_Exercise brief_
Lay out the data below, from the line containing "process (193, 1050)" through the end, as a Markdown table with the columns "Entry" and "Text". Number each line in the Entry column, put the line in the Text column, and leave out any blank lines.

_Material_

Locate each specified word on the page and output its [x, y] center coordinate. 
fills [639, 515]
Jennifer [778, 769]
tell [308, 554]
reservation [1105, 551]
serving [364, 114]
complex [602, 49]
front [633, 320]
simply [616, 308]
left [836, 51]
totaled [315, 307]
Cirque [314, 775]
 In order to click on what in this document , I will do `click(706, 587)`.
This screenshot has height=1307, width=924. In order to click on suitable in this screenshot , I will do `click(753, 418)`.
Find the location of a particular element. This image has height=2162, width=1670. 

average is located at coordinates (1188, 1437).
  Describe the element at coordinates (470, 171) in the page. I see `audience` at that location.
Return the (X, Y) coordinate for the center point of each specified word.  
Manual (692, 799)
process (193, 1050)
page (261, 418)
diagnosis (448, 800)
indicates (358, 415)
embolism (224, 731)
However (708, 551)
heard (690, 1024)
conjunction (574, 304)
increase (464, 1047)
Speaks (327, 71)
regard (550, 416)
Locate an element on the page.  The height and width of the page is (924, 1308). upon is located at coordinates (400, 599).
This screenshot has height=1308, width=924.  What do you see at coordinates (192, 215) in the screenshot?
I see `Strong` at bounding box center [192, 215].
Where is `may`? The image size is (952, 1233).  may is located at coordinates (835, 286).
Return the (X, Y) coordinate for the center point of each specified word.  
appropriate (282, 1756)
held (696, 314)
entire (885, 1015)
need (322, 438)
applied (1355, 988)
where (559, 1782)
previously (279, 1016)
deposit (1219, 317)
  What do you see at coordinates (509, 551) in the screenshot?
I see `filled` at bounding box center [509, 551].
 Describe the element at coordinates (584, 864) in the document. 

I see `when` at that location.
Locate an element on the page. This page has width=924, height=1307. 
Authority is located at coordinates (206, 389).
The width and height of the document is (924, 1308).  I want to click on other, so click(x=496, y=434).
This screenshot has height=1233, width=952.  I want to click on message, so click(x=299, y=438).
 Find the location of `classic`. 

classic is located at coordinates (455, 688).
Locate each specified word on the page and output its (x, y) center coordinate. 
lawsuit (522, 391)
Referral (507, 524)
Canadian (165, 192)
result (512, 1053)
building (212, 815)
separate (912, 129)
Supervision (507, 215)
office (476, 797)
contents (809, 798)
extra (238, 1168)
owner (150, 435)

_Response_
| Entry | Text |
|---|---|
| 1 | process (193, 1050) |
| 2 | page (261, 418) |
| 3 | diagnosis (448, 800) |
| 4 | indicates (358, 415) |
| 5 | embolism (224, 731) |
| 6 | However (708, 551) |
| 7 | heard (690, 1024) |
| 8 | conjunction (574, 304) |
| 9 | increase (464, 1047) |
| 10 | Speaks (327, 71) |
| 11 | regard (550, 416) |
| 12 | Locate an element on the page.  The height and width of the page is (924, 1308). upon is located at coordinates (400, 599). |
| 13 | This screenshot has height=1308, width=924.  What do you see at coordinates (192, 215) in the screenshot? |
| 14 | I see `Strong` at bounding box center [192, 215]. |
| 15 | Where is `may`? The image size is (952, 1233).  may is located at coordinates (835, 286). |
| 16 | Return the (X, Y) coordinate for the center point of each specified word.   |
| 17 | appropriate (282, 1756) |
| 18 | held (696, 314) |
| 19 | entire (885, 1015) |
| 20 | need (322, 438) |
| 21 | applied (1355, 988) |
| 22 | where (559, 1782) |
| 23 | previously (279, 1016) |
| 24 | deposit (1219, 317) |
| 25 |   What do you see at coordinates (509, 551) in the screenshot? |
| 26 | I see `filled` at bounding box center [509, 551]. |
| 27 |  Describe the element at coordinates (584, 864) in the document.  |
| 28 | I see `when` at that location. |
| 29 | Locate an element on the page. This page has width=924, height=1307.  |
| 30 | Authority is located at coordinates (206, 389). |
| 31 | The width and height of the document is (924, 1308).  I want to click on other, so click(x=496, y=434). |
| 32 | This screenshot has height=1233, width=952.  I want to click on message, so click(x=299, y=438). |
| 33 |  Find the location of `classic`.  |
| 34 | classic is located at coordinates (455, 688). |
| 35 | Locate each specified word on the page and output its (x, y) center coordinate.  |
| 36 | lawsuit (522, 391) |
| 37 | Referral (507, 524) |
| 38 | Canadian (165, 192) |
| 39 | result (512, 1053) |
| 40 | building (212, 815) |
| 41 | separate (912, 129) |
| 42 | Supervision (507, 215) |
| 43 | office (476, 797) |
| 44 | contents (809, 798) |
| 45 | extra (238, 1168) |
| 46 | owner (150, 435) |